> Supplied data
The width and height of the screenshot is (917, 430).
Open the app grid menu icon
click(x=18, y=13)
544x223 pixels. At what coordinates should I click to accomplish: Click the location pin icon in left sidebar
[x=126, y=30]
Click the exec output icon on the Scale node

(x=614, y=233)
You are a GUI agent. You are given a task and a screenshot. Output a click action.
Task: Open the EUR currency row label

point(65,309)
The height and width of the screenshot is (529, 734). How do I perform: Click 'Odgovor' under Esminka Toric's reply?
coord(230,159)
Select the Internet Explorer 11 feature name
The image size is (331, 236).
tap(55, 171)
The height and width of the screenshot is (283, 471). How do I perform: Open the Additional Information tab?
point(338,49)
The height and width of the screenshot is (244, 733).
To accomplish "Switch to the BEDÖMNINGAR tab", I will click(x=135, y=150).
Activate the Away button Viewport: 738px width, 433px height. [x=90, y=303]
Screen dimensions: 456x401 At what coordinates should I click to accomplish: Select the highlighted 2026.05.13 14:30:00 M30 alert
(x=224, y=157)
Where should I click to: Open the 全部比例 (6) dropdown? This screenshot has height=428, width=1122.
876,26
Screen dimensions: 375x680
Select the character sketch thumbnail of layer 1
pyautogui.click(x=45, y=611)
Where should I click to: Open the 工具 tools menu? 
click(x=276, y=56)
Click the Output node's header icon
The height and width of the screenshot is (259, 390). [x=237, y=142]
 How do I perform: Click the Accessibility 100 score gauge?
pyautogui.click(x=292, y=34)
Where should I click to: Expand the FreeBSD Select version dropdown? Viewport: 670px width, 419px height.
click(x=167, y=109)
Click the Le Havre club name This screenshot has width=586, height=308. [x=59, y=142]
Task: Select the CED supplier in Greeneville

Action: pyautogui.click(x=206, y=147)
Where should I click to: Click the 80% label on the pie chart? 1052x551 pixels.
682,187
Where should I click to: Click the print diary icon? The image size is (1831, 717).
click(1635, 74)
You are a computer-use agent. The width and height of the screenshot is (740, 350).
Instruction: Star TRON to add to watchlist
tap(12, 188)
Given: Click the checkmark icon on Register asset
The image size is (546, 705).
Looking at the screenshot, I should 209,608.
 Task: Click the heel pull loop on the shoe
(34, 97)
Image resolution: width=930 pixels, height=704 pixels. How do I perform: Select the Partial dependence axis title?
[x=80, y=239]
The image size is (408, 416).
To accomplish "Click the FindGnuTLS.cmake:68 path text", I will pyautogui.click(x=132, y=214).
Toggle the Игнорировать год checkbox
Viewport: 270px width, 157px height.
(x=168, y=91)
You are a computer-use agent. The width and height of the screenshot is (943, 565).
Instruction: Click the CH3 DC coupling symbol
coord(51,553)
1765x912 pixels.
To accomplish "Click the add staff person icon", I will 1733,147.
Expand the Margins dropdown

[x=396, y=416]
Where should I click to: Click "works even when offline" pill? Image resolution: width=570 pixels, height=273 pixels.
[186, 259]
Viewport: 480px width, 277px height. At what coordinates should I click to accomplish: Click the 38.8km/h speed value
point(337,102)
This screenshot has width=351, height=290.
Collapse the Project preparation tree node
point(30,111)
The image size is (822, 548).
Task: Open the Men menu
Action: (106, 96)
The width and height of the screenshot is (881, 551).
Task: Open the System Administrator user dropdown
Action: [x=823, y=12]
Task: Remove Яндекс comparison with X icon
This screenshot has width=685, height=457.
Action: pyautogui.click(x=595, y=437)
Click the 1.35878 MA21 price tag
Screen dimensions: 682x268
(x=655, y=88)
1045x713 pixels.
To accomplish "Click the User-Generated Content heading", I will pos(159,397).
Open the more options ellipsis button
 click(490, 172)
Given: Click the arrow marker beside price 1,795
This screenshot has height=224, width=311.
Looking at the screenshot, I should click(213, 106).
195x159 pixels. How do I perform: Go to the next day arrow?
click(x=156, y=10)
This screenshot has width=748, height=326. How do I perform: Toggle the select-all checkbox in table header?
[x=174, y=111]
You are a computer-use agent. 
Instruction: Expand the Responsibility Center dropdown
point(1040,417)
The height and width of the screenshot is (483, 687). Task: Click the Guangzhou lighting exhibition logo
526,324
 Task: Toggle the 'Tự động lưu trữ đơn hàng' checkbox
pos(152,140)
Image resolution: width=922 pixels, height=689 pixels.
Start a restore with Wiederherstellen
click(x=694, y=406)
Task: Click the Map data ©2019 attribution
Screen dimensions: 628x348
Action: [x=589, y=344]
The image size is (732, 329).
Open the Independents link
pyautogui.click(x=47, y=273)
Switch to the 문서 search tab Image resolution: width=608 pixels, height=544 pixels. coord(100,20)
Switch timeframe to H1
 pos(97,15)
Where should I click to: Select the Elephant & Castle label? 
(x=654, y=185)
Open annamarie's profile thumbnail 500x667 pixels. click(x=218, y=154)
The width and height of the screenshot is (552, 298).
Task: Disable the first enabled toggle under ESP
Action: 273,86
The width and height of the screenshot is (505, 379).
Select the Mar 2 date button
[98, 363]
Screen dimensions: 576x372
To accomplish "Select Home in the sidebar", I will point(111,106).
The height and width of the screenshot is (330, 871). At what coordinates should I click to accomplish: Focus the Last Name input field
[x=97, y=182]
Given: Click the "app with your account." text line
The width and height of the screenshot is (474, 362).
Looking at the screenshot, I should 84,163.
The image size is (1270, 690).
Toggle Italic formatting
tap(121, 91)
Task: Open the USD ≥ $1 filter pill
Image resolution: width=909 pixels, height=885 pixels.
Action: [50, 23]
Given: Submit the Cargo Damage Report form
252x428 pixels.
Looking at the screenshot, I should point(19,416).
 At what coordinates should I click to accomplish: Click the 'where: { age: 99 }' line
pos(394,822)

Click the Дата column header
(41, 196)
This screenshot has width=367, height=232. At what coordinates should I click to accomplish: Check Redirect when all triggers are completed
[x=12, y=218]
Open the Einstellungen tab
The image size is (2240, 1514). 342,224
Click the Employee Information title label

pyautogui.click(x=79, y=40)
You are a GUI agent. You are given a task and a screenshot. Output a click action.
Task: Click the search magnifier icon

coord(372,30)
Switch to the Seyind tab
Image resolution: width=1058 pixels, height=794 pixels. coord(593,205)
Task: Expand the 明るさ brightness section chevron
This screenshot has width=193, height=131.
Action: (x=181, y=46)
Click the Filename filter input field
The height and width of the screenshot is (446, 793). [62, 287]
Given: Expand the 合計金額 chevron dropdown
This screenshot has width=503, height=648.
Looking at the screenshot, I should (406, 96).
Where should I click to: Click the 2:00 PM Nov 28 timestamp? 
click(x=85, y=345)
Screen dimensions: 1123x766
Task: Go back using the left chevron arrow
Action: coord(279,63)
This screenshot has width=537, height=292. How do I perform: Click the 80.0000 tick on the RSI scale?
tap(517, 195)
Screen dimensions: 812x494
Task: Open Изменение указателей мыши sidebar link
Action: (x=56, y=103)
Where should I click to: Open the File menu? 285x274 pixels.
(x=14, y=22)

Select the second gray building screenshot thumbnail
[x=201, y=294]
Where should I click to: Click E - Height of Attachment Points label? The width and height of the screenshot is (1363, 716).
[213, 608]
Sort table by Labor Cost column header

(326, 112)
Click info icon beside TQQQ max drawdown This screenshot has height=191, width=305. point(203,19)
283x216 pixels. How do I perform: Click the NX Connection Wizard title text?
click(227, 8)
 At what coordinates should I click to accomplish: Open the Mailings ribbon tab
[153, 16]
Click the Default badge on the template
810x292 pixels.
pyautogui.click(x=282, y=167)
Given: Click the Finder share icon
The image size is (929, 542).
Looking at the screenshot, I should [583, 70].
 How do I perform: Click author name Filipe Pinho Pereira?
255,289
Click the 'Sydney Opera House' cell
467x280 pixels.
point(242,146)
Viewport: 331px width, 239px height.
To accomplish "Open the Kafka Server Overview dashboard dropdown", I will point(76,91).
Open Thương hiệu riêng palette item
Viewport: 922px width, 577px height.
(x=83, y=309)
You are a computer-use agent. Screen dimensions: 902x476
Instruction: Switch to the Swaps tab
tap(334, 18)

> What is required
Each line of the data that contains "computer" belongs in the answer.

> Written response
You are a computer-use agent. The width and height of the screenshot is (740, 350).
You are a computer-use agent. The width and height of the screenshot is (943, 565).
You are a computer-use agent. 
You are a computer-use agent. Screen dimensions: 902x476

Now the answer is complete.